The Supreme Court’s referral of Musharraf’s ordinances back to parliament, instead of judging them in the courts, has brought about the miracle of the NRO’s death at the hands of the National Assembly during the PPP’s own rule — though unfortunately, the military had to give a helping hand in choking the NRO. But one is witnessing a display of increasing maturity on the part of the military establishment as well. The media, too, is at its strongest ever in Pakistan. Given these developments, especially in the character of the judiciary, i.e. its newfound independence, the NRO’s original purpose stands dissipated. Firstly, both the PPP and the PML-N have learnt painful lessons with regard to the pitfalls of using the judiciary to settle political scores, which is that only non-democratic forces gain from it in the long run. Secondly, it is highly unlikely that a judiciary that stood up to a military dictator in the recent past, and purged itself of the black sheep thereafter, will be in any mood to become a tool in the hands of any political party or personality, in office or not.

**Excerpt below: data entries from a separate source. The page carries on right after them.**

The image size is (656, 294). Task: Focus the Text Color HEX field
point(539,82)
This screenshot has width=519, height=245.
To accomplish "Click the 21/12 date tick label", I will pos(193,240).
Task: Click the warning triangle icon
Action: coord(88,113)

Thus, at the present time beneficiaries of the NRO should not have any fear of political victimisation resulting from a relapse of the ordinance. They should welcome the hearing of their cases by a strong and independent judiciary, bringing to a close the hideous 60-year-long chapter of judicial collusion in the destruction of democracy and democratic institutions in Pakistan’s history.

Instead, some PPP personalities like Senator Islamuddin Shaikh are even now being heard criticising the PML-N’s opposition to the NRO, citing the indirect benefit to PML-N leaders in terms of being able to contest elections and become part of the revived democratic process.

These criticisms sound hollow and irrelevant, not to mention suspicious, given that the only purpose the NRO would have served in the new order, had it not died, would have been to offer protection to corruption and crime under the guise of ‘national reconciliation’ — given that it is no longer required for protection from political victimisation. In 2007 it served as the jump cable for the motorcar with dead batteries. A jump-start was achieved, the cable is no longer needed. It is the utter misfortune of Pakistan that such politicians as the respected Senator Shaikh, who refuse to acknowledge or learn from their continuing blunders, instead lashing out at any critical voice, still occupy powerful positions and remain committed to their own preservation instead of to governing the country and directing it away from an unfolding implosion. They just don’t know when to move forward.